For senile disorders accompanied by agitation and confusion
, the drug is prescribed at a dose of 2-6 mg/day, if necessary, the dose can be increased to 10-20 mg/day;
It is more preferable to take the drug in the evening. Clopixol-acufaz
The drug is prescribed as a deep intramuscular injection into the upper outer quadrant of the gluteal region.
The dose is selected individually depending on the patient's condition. The recommended volume of intramuscular injection is 1-3 ml (50-150 mg). If necessary, repeated injections are carried out at intervals of 2-3 days. For some patients, an additional injection may be given 24-48 hours after the first injection. Maintenance therapy should be continued with Clopixol for oral administration or Clopixol depot IM in accordance with the recommendations below. Clopixol depot
The drug is prescribed as a deep intramuscular injection into the upper outer quadrant of the gluteal region.

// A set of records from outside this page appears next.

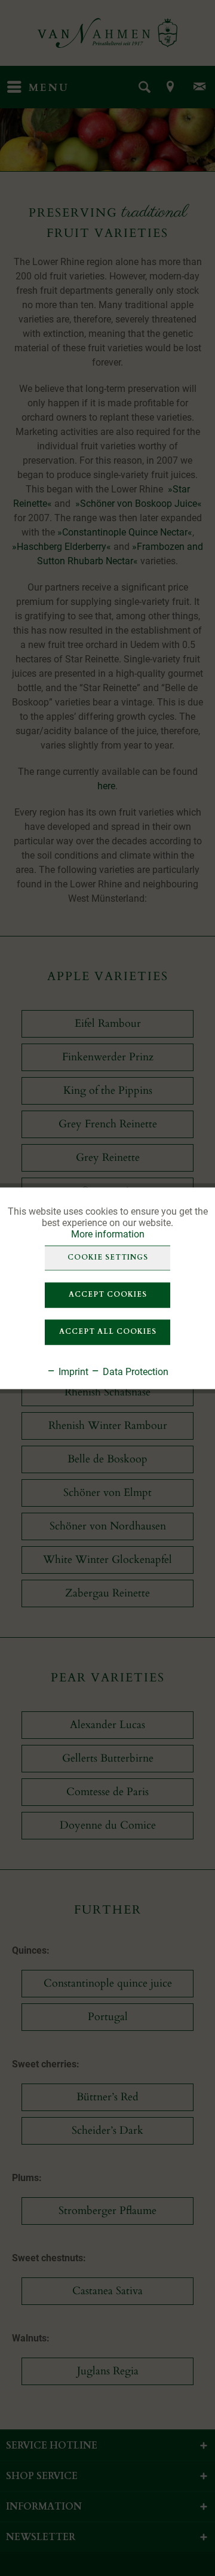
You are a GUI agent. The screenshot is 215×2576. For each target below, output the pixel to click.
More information (108, 1233)
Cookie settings (107, 1256)
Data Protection (134, 1371)
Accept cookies (108, 1293)
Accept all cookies (107, 1331)
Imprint (72, 1371)
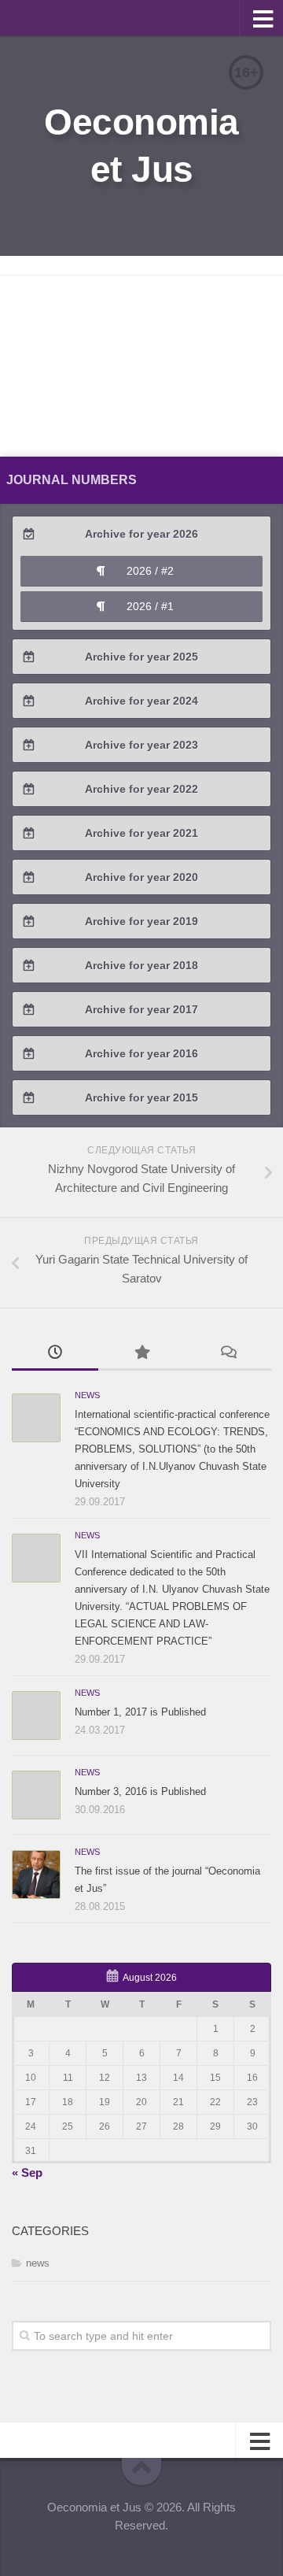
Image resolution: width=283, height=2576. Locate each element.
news (87, 1395)
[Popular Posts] (141, 1354)
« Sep (27, 2172)
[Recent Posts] (55, 1354)
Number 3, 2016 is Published (140, 1791)
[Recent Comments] (228, 1354)
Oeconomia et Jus (141, 146)
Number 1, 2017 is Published (140, 1712)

The dose and interval between injections are determined individually depending on the patient's condition. Clopixol depot (200 mg/ml) during maintenance treatment is administered in doses of 200-400 mg (1-2 ml) every 2-4 weeks. In some cases, higher doses or shorter intervals between injections may be required. If the volume of solution for intramuscular administration (200 mg/ml) exceeds 2-3 ml, then it is preferable to use a solution of Clopixol depot of higher concentration (500 mg/ml). Clopixol depot (500 mg/ml) is usually administered in doses of 250-750 mg (0.5-1.5 ml) every 1-4 weeks. Switching from Clopixol for oral administration to IM administration of Clopixol depot
Daily dose (mg) of Clopixol for oral administration x 8 = dose (mg) of Clopixol depot for IM administration once every 2 weeks.
Taking Clopixol orally should be continued during the first week after the first injection, but at a reduced dose. Transition from intramuscular administration of Clopixol-acupaz to oral administration of Clopixol
2-3 days after the final injection of Clopixol-acupaz (100 mg), Clopixol should be administered orally at a daily dose of 40 mg, if possible in several doses.
If necessary, the dose can be increased by 10-20 mg every 2-3 days up to 75 mg/day or more. Transition from intramuscular administration of Clopixol-acuphas to intramuscular administration of Clopixol depot.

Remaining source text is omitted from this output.